##### TASK INPUT
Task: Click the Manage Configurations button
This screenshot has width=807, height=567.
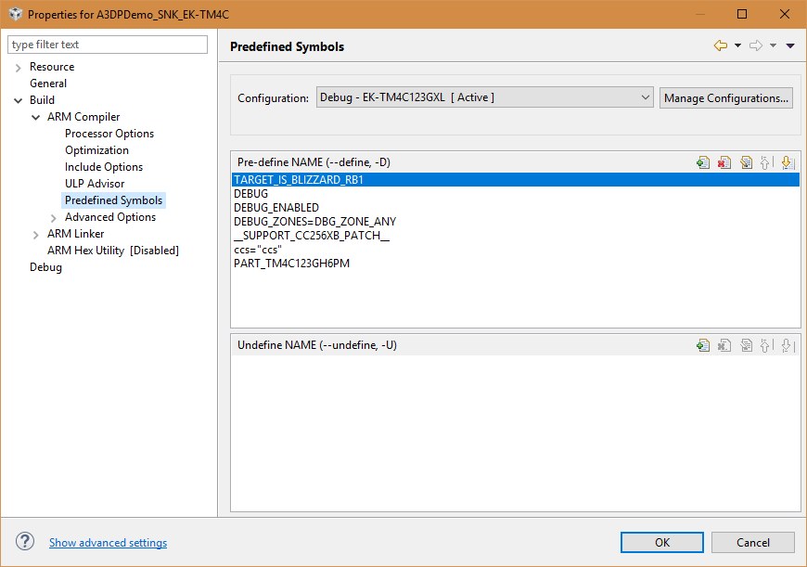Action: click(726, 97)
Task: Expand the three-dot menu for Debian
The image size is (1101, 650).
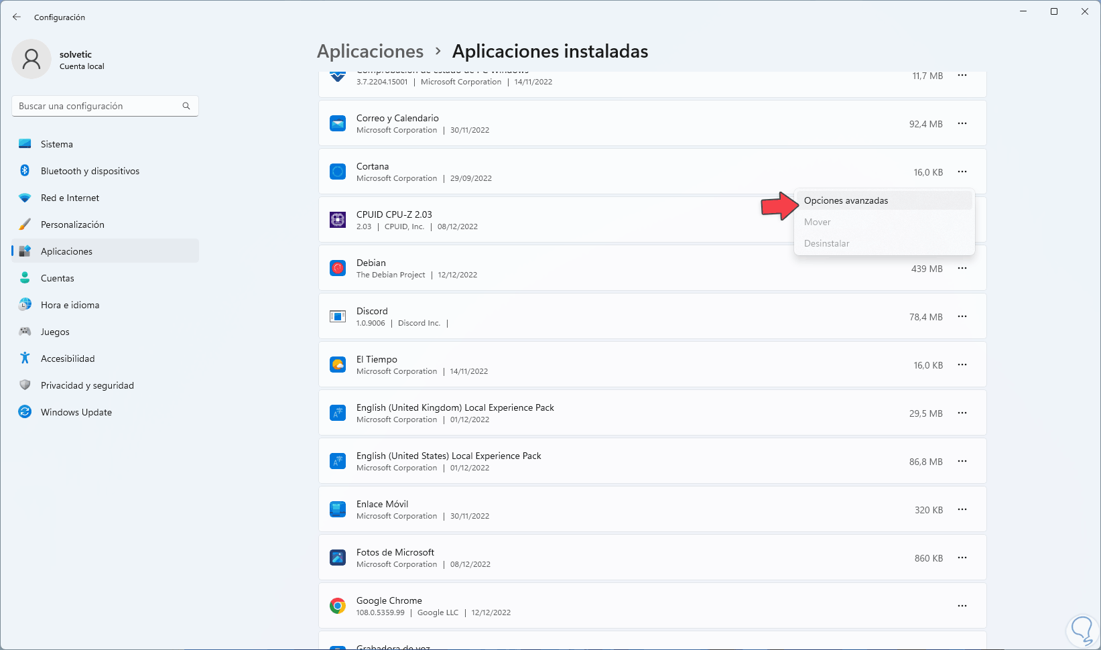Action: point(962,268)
##########
##### TASK INPUT
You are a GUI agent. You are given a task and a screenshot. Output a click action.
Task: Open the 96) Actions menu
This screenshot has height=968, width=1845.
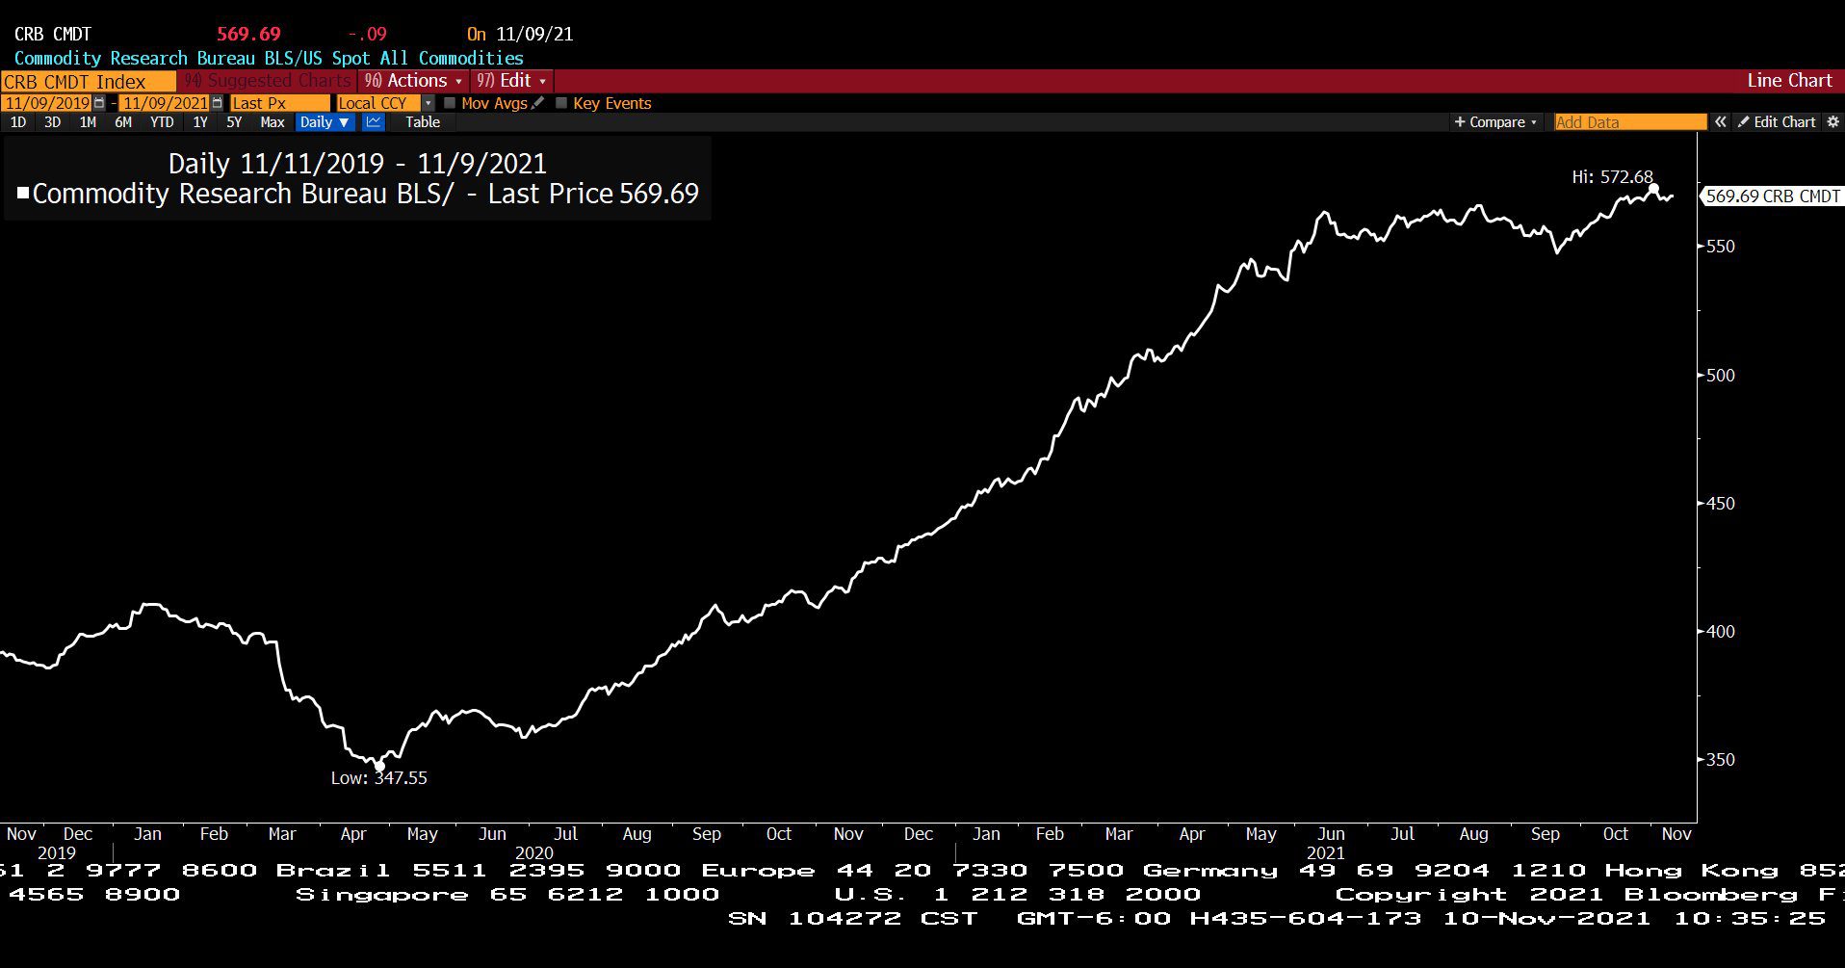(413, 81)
##########
##### TASK INPUT
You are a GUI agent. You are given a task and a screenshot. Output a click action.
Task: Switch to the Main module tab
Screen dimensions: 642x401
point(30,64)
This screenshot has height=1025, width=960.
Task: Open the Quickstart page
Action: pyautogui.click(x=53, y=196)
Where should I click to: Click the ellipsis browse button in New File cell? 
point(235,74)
##########
Across all the records above, how many lines hold the word "menu"? Answer with only that number.

ANSWER BOX »
2